Bizim zamanımızda üniversitelerde pazarlama dersi, ekonomi
ve işletme fakultelerinde, biraz da iletişim fakültelerinin reklamcılık ve
halkla ilişkiler bölümlerinde okutulurdu. Ben, o zamanlar, pazarlama için ayrı
bir fakulte açılması gerektiğine inanırdım. Aynı inancımı hala koruyorum.
Pazarlama, bir ülke için de, bir şirket için de çok önemli
bir kavram ve aktivitedir. Derinlikli ve geniş bir konudur. Bu alanda
yetiştirilecek kaliteli insan kaynakları, ülke stratejisi ve ekonomisi için çok
önemlidir.
Üniversite yıllarımızda, çoğu pratikten (iş dünyasından)
kopuk profesörlerimiz, dünya literatüründen öğrendikleri pazarlama ile bize
pazarlama bilgisi sundular. Zaten dünyadaki akademik literatürü geriden takip
eden akademisyenlerimiz, iş dünyasının tozunu yutmadıkları için, teorileri
aktarmada da yetersiz kaldılar. 1980’li yıllarda üniversitelerde okutulmak
üzere basılan pazarlama kitaplarını incelerseniz, bana hak verirsiniz.
Üniversite yıllarımızda bize öğretilen pazarlama anlayışının
geride kaldığını, pratik hayatta tecrübe ediyoruz. Bu böyle de olmaya devam
edecek. Çünkü pazarlama dinamik bir alan. Sürekli kendini geliştiriyor ve
yeniliyor. Literatürdeki pazarlamayı kafamızdan çıkarıp, tüketicinin ve iş
dünyasının gerçekleriyle değişime uğramış pazarlamaya kafa yormalıyız.
Pazarlamanın yeni kurallarına, parametrelerine ayak
uydurmanın pazarda varolmak ve rekabetten sıyrılmak için ne kadar önemli
olduğunu ülkemizi ziyaret eden Guru’lardan sık sık dinliyorsunuz.
Bakın Philip Kotler, bu konuda ne diyor; “Pazarlamanın performansı oldukça hayal
kırıcı, bu yüzden bütünsel, teknoloji üzerine kurulu ve stratejik bir yeni
pazarlama anlayışına ihtiyaç var. Televizyon reklamlarının etkisi azalıyor,
satış promosyonu etkinliklerinin %85’i şirkete kar getirmiyor, doğrudan
pazarlamanın cevap alma oranı çok düşük, yeni ürünlerin %80’i başarısızlıkla
sonuçlanıyor. Herkes birbirini taklit ediyor ve pazarlama çok kısa vadeli bir
anlayışla yürütülüyor. Reklamın tek başına marka yaratmada da satışları artırmada
da etkin olmadığı herkes tarafından dillendiriliyor ve bu yüzden reklam
bütçeleri kısılıyor, reklamcılar eleştiriliyor. Büyük perakendeciler düşük
fiyatlarıyla büyük markaları zor durumda bırakıyorlar. Kısacası işler kötü
gidiyor.”

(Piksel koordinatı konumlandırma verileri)

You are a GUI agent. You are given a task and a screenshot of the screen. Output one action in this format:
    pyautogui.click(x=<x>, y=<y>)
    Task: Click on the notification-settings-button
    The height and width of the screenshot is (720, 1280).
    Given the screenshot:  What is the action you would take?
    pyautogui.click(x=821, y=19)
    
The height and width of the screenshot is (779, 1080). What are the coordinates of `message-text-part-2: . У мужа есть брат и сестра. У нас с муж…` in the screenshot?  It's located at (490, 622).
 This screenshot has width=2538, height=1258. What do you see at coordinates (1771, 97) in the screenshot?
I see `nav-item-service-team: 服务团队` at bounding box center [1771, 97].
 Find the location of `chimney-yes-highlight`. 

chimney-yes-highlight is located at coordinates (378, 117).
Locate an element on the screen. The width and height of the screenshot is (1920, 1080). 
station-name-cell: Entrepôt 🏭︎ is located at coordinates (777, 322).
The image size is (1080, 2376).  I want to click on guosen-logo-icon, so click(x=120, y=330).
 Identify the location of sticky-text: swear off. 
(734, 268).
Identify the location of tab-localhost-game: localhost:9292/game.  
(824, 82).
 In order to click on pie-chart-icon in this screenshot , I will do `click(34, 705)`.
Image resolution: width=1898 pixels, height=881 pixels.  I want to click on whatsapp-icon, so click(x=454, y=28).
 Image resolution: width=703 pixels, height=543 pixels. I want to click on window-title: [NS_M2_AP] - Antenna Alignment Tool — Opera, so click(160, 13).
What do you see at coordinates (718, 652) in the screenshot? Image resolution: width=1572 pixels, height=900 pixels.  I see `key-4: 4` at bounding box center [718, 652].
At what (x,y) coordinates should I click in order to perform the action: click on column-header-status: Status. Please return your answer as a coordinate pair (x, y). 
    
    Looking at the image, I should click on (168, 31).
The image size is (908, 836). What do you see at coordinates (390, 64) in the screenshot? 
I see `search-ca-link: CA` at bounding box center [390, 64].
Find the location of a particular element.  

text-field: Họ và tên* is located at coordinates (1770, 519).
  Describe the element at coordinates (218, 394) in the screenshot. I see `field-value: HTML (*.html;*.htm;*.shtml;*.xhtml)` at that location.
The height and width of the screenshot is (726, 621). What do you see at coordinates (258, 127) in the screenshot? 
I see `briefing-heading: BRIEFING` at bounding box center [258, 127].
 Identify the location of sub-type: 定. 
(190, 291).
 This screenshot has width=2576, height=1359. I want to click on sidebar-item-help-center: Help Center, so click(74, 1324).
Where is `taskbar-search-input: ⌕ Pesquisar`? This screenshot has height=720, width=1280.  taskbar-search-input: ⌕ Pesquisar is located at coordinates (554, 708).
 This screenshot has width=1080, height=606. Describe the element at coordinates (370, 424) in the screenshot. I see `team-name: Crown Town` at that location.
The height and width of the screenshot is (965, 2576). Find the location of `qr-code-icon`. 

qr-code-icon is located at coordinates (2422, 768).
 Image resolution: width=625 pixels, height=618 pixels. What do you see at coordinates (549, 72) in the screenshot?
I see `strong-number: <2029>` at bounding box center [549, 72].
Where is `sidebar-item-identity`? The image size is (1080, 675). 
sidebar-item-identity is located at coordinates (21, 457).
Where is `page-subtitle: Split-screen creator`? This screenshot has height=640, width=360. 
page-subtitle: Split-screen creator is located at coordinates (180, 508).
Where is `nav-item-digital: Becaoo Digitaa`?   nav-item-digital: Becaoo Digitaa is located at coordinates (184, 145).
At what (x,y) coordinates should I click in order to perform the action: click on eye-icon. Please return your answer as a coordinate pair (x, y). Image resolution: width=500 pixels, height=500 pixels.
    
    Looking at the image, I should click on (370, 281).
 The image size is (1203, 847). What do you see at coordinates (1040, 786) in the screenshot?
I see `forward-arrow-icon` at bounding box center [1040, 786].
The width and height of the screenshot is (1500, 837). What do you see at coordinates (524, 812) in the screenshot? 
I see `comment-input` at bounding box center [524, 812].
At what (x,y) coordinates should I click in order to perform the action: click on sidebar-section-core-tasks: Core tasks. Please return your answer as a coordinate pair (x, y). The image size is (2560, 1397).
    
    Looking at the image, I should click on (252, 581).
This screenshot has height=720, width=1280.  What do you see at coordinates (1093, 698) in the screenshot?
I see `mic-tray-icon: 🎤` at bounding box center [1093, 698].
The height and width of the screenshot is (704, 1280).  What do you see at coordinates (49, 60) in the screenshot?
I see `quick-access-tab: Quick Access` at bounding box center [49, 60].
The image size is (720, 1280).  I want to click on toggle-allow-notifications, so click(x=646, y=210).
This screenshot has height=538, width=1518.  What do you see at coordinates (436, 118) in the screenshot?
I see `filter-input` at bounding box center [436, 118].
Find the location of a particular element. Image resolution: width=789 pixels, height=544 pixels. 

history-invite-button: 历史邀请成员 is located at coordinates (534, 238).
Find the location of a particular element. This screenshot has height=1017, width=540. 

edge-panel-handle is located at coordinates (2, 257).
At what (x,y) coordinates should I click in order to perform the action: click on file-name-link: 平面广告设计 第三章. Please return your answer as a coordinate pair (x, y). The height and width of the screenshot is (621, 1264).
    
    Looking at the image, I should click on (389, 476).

**Uyulacak Talimatlar**
Pazarlama anlayışı üzerine olan metindeki Philip Kotler alıntısına göre yeni ürünlerin yüzde kaçı başarısızlıkla sonuçlanıyor?

**Yanıt Alanı**
Yeni ürünlerin %80'i başarısızlıkla sonuçlanıyor.